Les Européens trop absents du débat en Suisse, selon l’ancien négociateur de l’UE

Le président de la Confédération suisse Guy Parmelin s’exprime lors de la conférence de presse organisée à l’occasion de l’abandon des négociations sur l’accord-cadre avec l’Union européenne. Keystone / Peter Schneider

Depuis le 26 mai, les questions, les craintes et les espoirs se bousculent après le renoncement unilatéral du Conseil fédéral à l’accord-cadre négocié avec l’Union européenne. L’ancien négociateur de l’UE regrette le manque d’implication des Européens dans le débat en Suisse.

Ce contenu a été publié le 11 juin 2021 – 15:01

Jérémie Favre, RTS/dbu

Négociateur de l’Union européenne sous la Commission de Jean-Claude Juncker, Christian Leffler était récemment invité dans Infrarouge, une émission de la Radio Télévision Suisse (RTS). Le Suédois, aujourd’hui retraité, parle du départ de la Suisse des négociations sur l’accord-cadre comme d’«une occasion manquée».

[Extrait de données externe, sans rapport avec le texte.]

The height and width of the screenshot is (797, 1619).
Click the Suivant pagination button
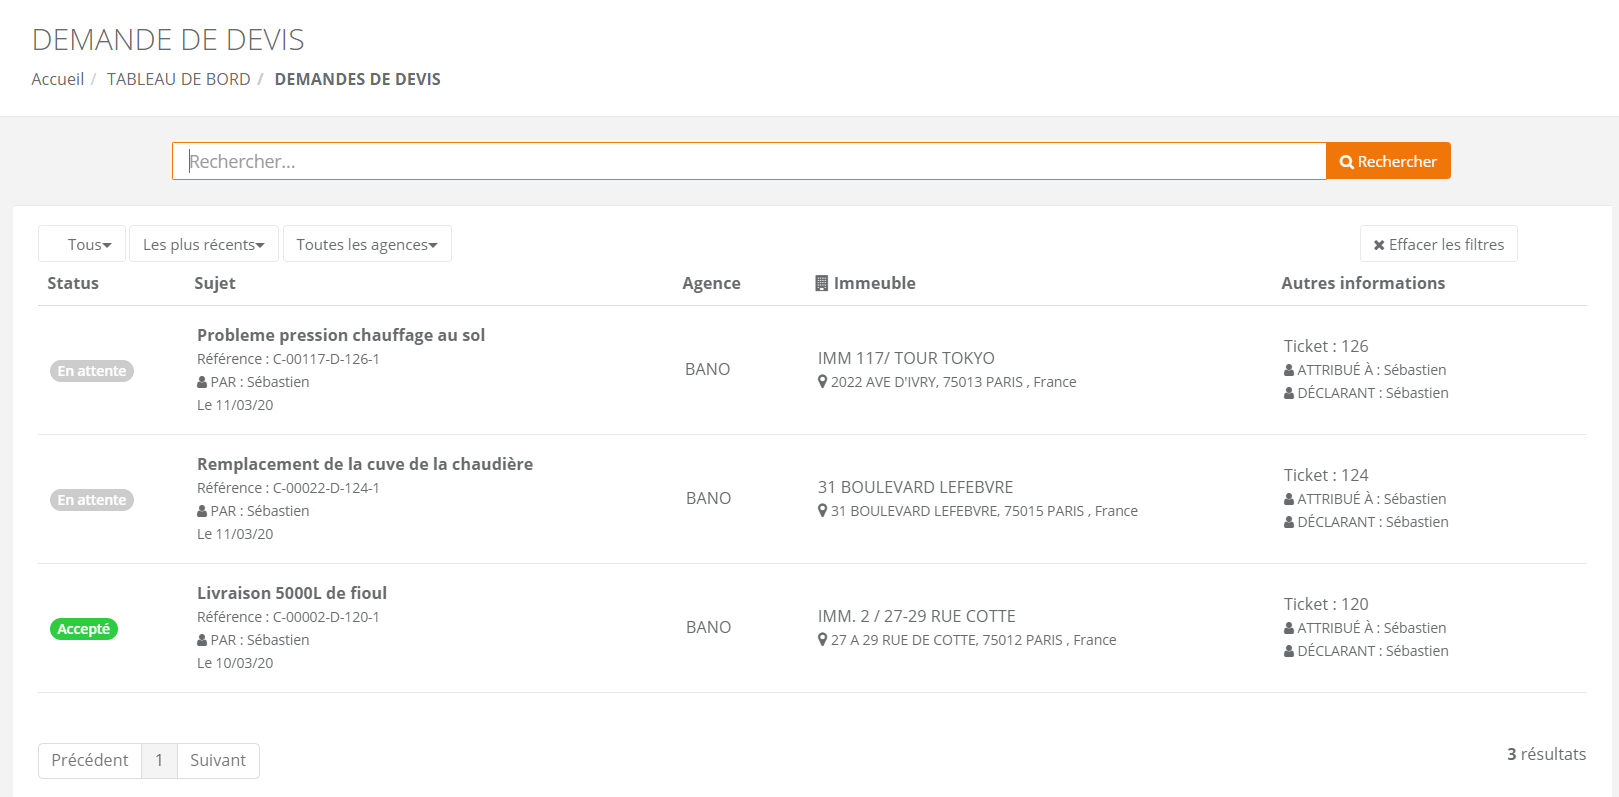[x=218, y=760]
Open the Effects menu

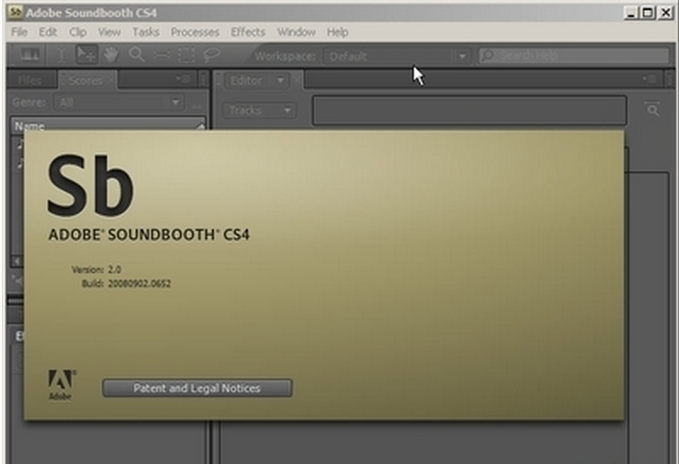point(248,32)
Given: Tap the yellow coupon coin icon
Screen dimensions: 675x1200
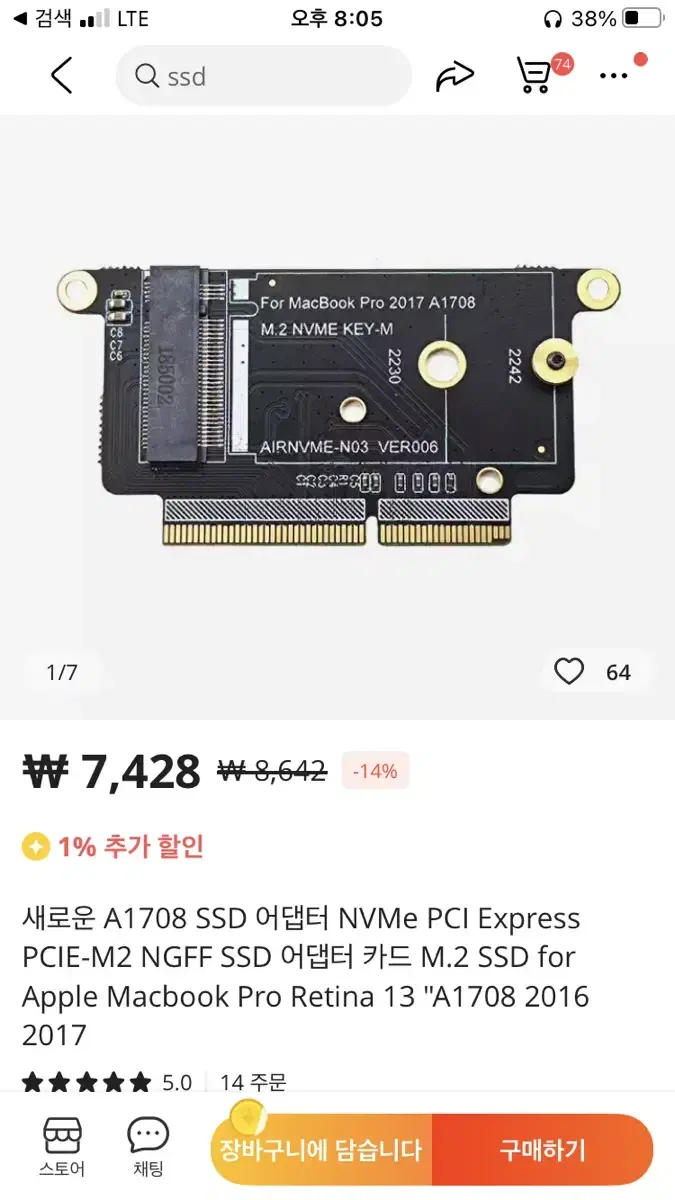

«On le voyait quand même venir, mais peut-être pas de façon aussi brutale. Le but était de faciliter la gestion de nos rapports. Pour l’UE, c’était une façon d’ouvrir la porte à cette extension de la relation qui nous est très chère», explique-t-il.

Surpris par la manière

L’ancien ambassadeur est surtout surpris par la manière avec laquelle le Conseil fédéral a fermé la porte à l’accord-cadre. «Pourquoi le déclarer mort sans même en parler au Parlement, voire au peuple? Boris Johnson l’a fait en Grande-Bretagne, plusieurs fois même. En tant que négociateur de l’UE, ça ne nous viendrait jamais à l’idée d’abandonner une négociation sans consulter au préalable les Etats membres et le Parlement», dit-il.

Parmi les griefs helvétiques, un soi-disant manque d’écoute de Bruxelles était souvent relevé. Christian Leffler, qui était au coeur des négociations avec le secrétaire d’Etat Roberto Balzaretti, balaie ce reproche.

Les Suisses, spécialistes des longs tunnels

«Evidemment que nous les avons écoutés. Mais l’Union européenne aussi a des lignes rouges. Fin 2018, nous avions cru que nous approchions de la sortie du tunnel. Mais nous avons dû nous rendre compte que les Suisses sont les spécialistes des tunnels très très longs. Ce n’était pas la lumière au bout du tunnel, mais une lampe de travail laissée par un ouvrier qui a quitté les lieux. Nous sommes toujours dans le tunnel, sans ouvriers et sans contreparties. On se demande quand les ouvriers vont revenir.» 

La fin des discussions sur l’accord-cadre sonne comme un échec pour Christian Leffler. A la question de savoir ce qu’il aurait changé à l’époque en sachant la récente conclusion, le néo-retraité fait son mea culpa: «Je n’aurais pas hésité autant que nous l’avons fait pour participer au débat public en Suisse pour expliquer la démarche européenne. L’Europe a été trop absente.»